* _REGISTROS DEL EJERCICIO_:
*****

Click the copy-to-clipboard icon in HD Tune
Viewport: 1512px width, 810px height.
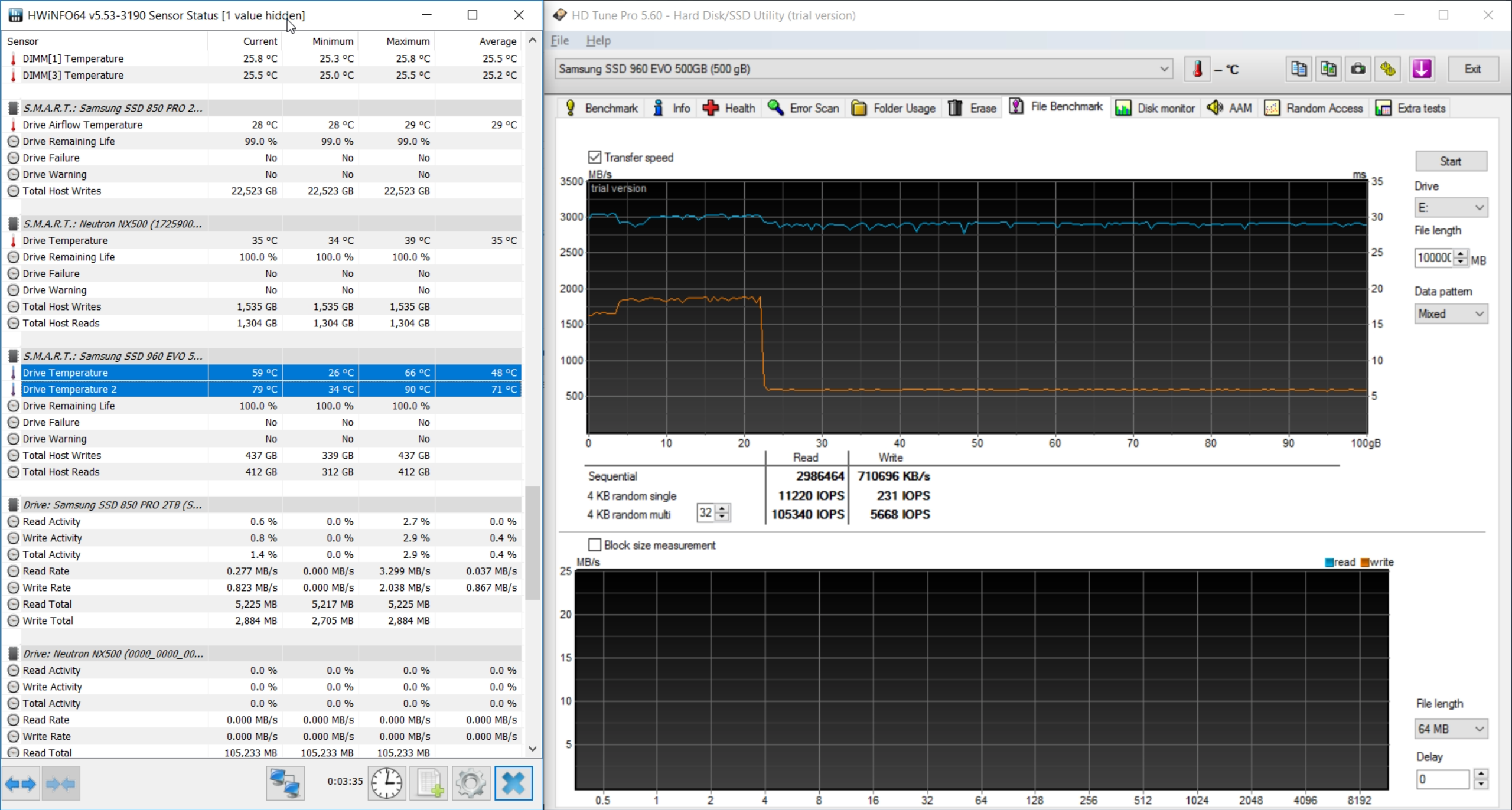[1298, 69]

*****

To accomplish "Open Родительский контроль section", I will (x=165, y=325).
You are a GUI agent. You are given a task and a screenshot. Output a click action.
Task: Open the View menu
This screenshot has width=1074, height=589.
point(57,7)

*****

* _QUÉ SE PIDE_:
Selecciona del listado anterior todas las líneas que contengan la palabra "Open" y cópialas completas.

* _RESULTADO DEL EJERCICIO_:
To accomplish "Open Родительский контроль section", I will (x=165, y=325).
Task: Open the View menu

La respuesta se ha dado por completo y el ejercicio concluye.